YOUR TASK - Only the lines below starting at the one that contains "The width and height of the screenshot is (582, 497)." and ending at the one that contains "Click the gray" are to be reproduced, exactly and with both ends kept.

Collected data
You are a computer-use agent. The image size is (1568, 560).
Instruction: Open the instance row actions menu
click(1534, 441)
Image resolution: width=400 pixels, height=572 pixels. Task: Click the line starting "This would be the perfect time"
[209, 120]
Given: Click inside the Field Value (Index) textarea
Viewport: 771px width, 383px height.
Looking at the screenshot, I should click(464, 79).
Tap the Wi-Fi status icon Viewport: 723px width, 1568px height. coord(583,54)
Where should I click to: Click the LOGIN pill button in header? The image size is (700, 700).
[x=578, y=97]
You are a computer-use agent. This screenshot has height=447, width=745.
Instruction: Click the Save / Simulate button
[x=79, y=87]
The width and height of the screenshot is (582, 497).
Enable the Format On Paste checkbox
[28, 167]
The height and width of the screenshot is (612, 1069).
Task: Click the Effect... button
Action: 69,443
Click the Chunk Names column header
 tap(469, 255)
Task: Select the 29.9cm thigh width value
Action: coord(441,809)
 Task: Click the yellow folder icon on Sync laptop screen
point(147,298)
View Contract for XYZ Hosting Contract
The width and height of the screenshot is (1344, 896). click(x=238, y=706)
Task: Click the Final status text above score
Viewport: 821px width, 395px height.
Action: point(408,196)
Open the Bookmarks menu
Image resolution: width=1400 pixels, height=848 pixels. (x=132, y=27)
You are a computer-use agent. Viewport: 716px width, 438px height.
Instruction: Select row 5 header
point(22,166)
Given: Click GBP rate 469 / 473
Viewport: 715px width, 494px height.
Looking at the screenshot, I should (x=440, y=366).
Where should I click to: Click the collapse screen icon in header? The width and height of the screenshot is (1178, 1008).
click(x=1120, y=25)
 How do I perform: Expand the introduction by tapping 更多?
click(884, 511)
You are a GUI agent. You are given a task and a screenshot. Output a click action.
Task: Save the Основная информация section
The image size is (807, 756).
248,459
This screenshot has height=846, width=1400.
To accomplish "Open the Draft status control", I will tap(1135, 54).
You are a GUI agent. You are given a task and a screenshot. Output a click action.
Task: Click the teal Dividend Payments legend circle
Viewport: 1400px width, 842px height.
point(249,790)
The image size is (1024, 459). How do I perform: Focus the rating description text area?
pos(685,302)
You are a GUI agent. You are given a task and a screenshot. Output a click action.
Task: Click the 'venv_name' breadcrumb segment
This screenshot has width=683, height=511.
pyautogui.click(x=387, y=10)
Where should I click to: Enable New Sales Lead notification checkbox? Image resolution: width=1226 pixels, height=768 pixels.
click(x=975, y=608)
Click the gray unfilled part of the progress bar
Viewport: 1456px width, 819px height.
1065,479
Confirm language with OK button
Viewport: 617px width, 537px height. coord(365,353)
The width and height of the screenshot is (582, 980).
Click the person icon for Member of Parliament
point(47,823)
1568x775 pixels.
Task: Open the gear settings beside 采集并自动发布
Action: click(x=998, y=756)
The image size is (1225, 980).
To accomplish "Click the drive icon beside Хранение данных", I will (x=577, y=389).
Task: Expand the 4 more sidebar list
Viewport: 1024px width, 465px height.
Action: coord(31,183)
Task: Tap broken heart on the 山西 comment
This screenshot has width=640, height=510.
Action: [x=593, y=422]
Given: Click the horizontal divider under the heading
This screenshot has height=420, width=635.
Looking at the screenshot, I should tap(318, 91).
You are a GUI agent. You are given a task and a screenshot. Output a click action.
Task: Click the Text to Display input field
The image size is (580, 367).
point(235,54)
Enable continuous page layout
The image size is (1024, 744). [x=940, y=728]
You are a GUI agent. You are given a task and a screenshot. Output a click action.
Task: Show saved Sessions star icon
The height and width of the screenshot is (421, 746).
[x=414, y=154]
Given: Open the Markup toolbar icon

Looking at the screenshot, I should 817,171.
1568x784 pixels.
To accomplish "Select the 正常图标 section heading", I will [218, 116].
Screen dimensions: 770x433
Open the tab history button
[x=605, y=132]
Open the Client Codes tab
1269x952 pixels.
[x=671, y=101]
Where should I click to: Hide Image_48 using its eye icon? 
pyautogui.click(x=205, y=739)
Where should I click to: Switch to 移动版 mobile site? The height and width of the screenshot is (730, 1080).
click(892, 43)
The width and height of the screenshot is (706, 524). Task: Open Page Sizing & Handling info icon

TASK OUTPUT -
The width and height of the screenshot is (582, 497).
Enable the Format On Paste checkbox
[28, 167]
The height and width of the screenshot is (612, 1069).
Task: Click the Effect... button
Action: 69,443
Click the Chunk Names column header
 tap(469, 255)
Task: Select the 29.9cm thigh width value
Action: coord(441,809)
 Task: Click the yellow folder icon on Sync laptop screen
point(147,298)
View Contract for XYZ Hosting Contract
The width and height of the screenshot is (1344, 896). click(x=238, y=706)
Task: Click the Final status text above score
Viewport: 821px width, 395px height.
Action: point(408,196)
Open the Bookmarks menu
Image resolution: width=1400 pixels, height=848 pixels. (x=132, y=27)
You are a computer-use agent. Viewport: 716px width, 438px height.
Instruction: Select row 5 header
point(22,166)
Given: Click GBP rate 469 / 473
Viewport: 715px width, 494px height.
Looking at the screenshot, I should (x=440, y=366).
Where should I click to: Click the collapse screen icon in header? The width and height of the screenshot is (1178, 1008).
click(x=1120, y=25)
 How do I perform: Expand the introduction by tapping 更多?
click(884, 511)
You are a GUI agent. You are given a task and a screenshot. Output a click action.
Task: Save the Основная информация section
The image size is (807, 756).
248,459
This screenshot has height=846, width=1400.
To accomplish "Open the Draft status control", I will tap(1135, 54).
You are a GUI agent. You are given a task and a screenshot. Output a click action.
Task: Click the teal Dividend Payments legend circle
Viewport: 1400px width, 842px height.
point(249,790)
The image size is (1024, 459). How do I perform: Focus the rating description text area?
pos(685,302)
You are a GUI agent. You are given a task and a screenshot. Output a click action.
Task: Click the 'venv_name' breadcrumb segment
This screenshot has width=683, height=511.
pyautogui.click(x=387, y=10)
Where should I click to: Enable New Sales Lead notification checkbox? Image resolution: width=1226 pixels, height=768 pixels.
click(x=975, y=608)
Click the gray unfilled part of the progress bar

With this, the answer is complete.